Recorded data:

---+---

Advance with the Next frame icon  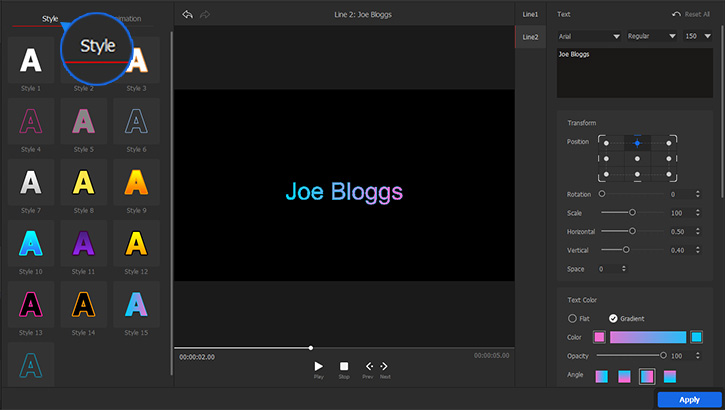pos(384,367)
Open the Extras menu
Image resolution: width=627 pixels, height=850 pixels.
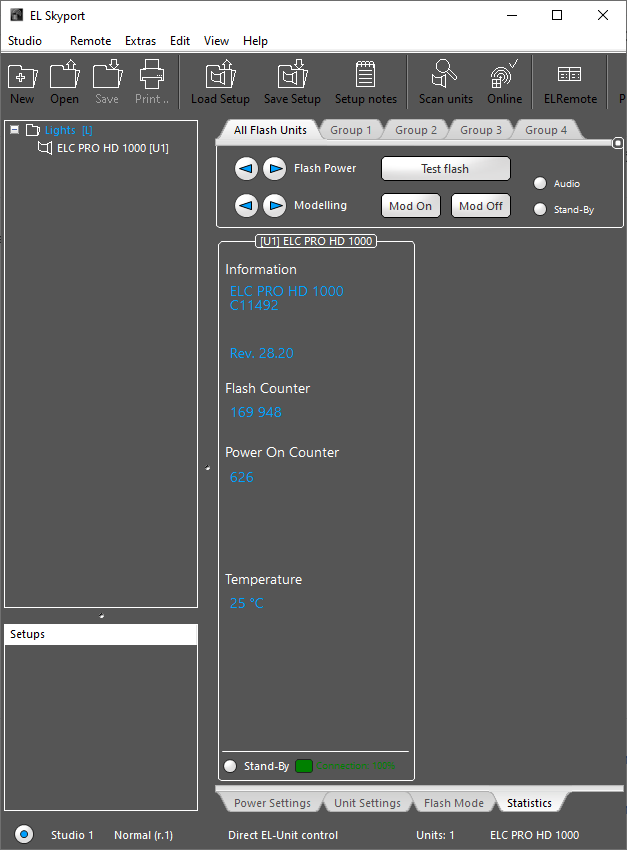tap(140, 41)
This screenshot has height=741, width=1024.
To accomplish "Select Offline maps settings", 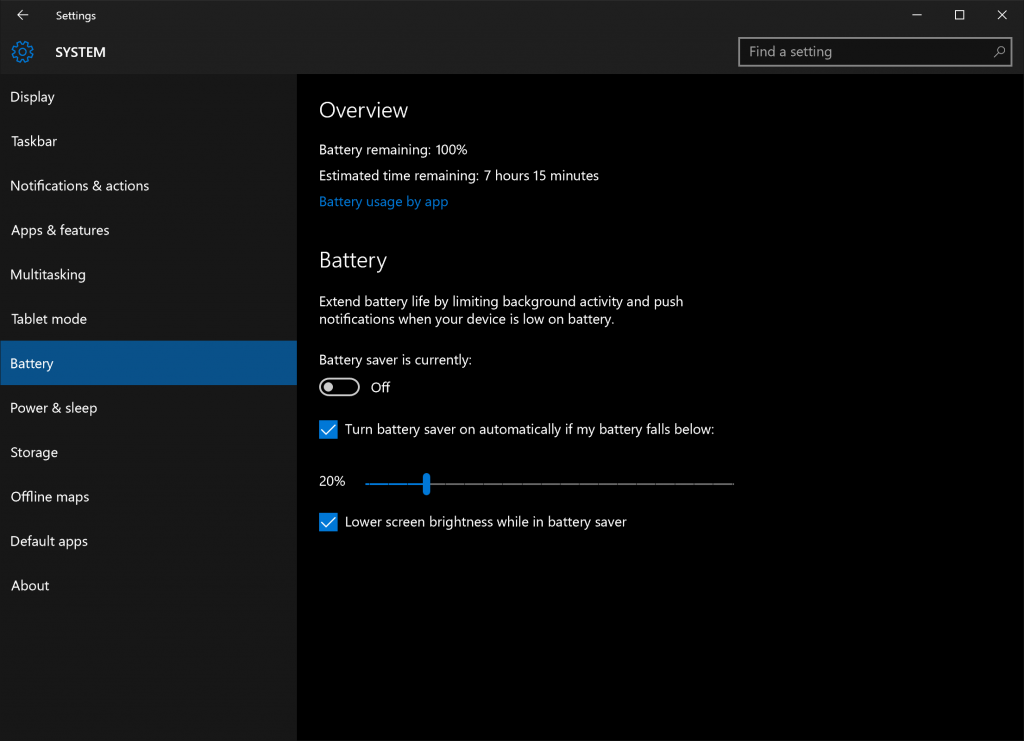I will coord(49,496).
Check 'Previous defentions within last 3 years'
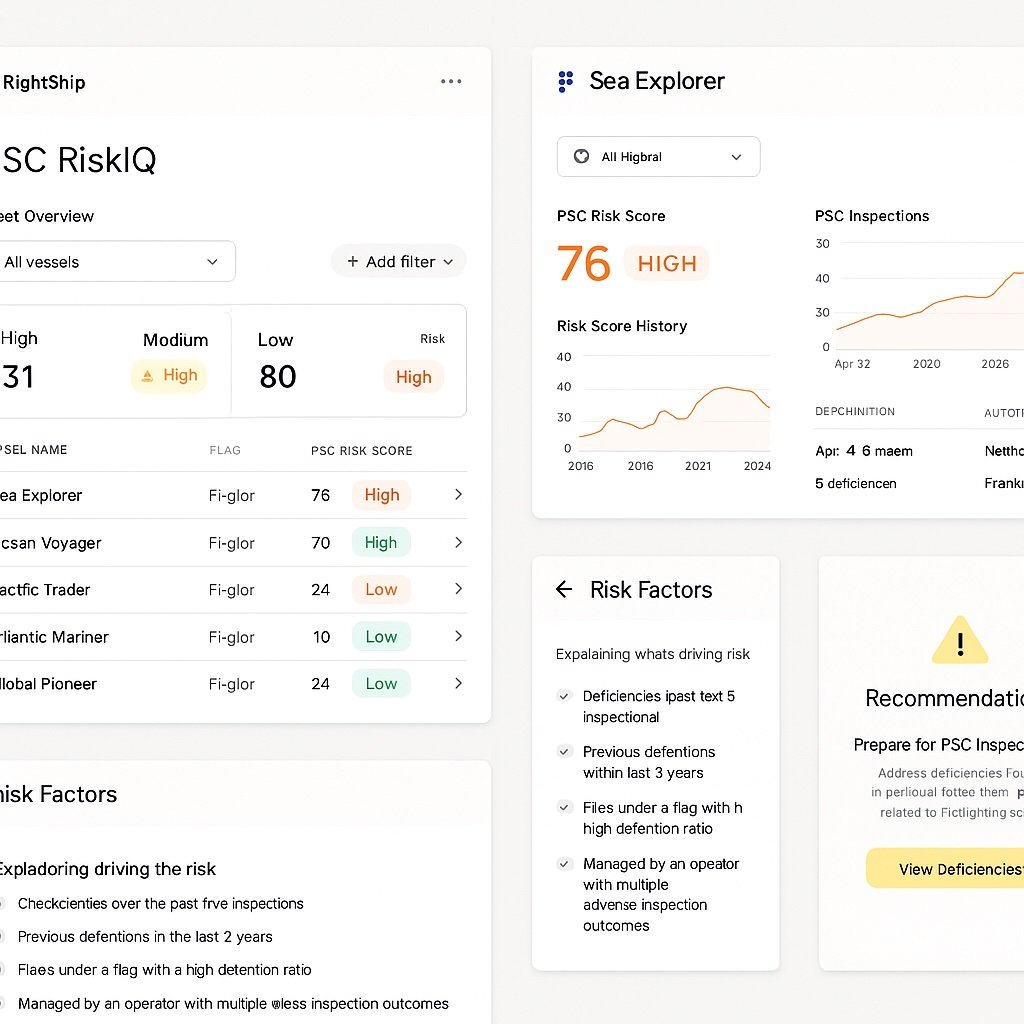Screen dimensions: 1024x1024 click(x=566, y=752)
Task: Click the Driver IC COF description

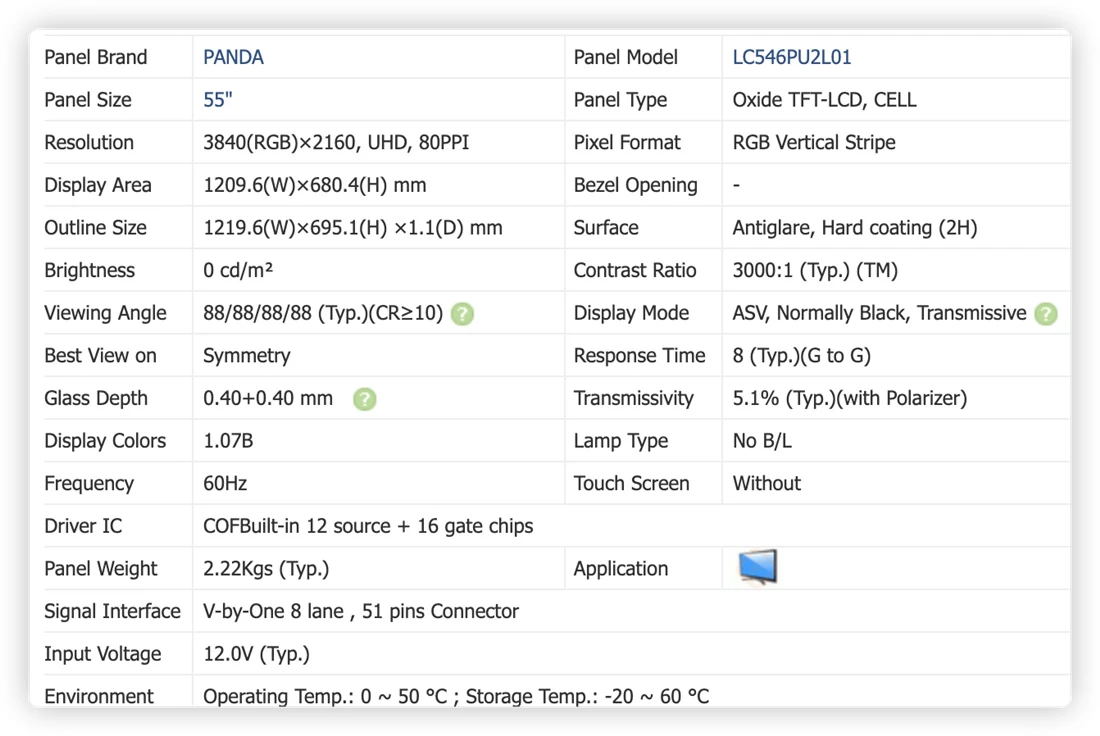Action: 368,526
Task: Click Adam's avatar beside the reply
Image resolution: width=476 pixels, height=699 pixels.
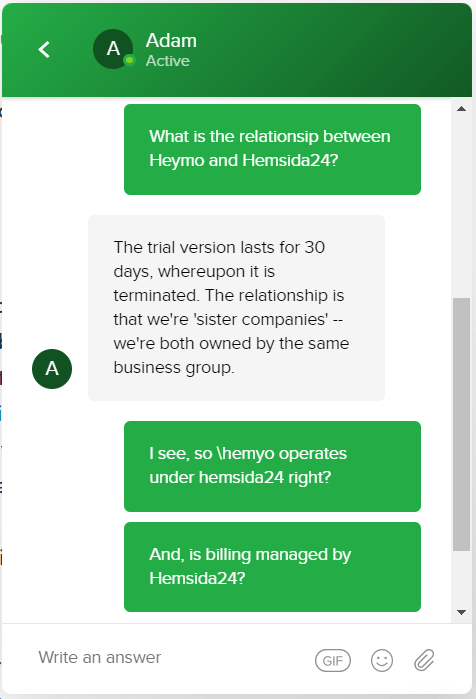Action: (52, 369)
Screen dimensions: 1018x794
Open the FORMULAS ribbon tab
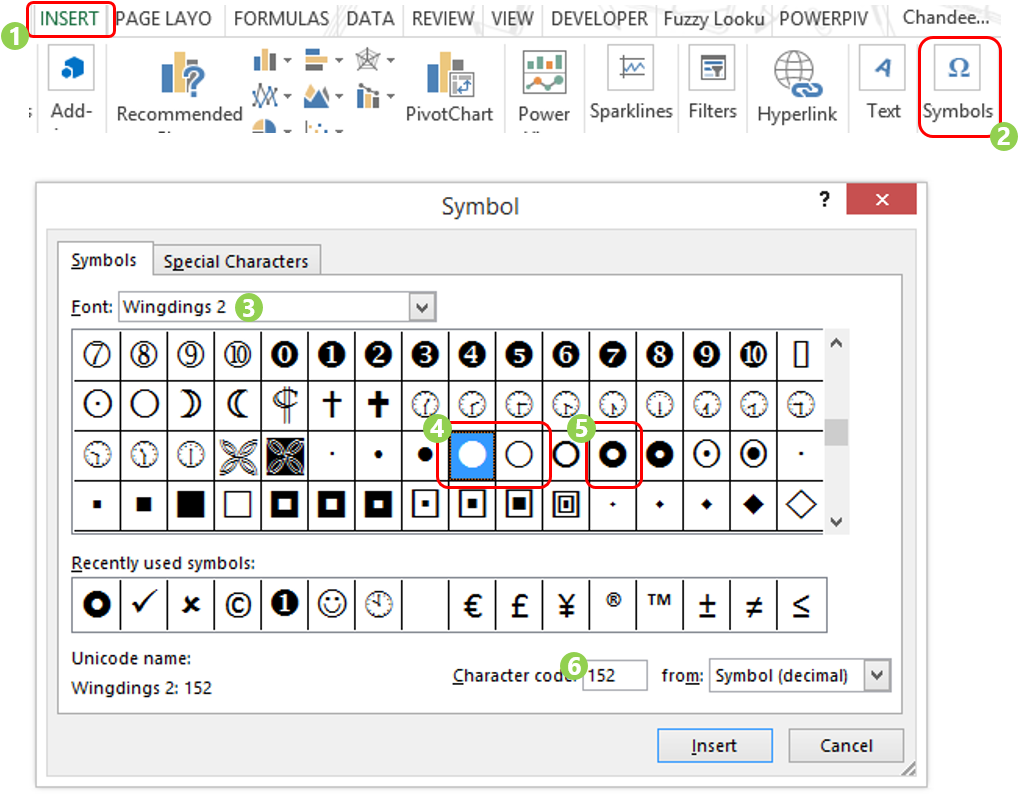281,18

---+---

▶ Exercise
Could you reproduce exactly the lines from the one containing "Image resolution: width=476" through the last line of the records, both included, leaving out the pictures?

▶ Solution to this problem
Image resolution: width=476 pixels, height=699 pixels.
Action: (52, 369)
Screen dimensions: 1018x794
Open the FORMULAS ribbon tab
281,18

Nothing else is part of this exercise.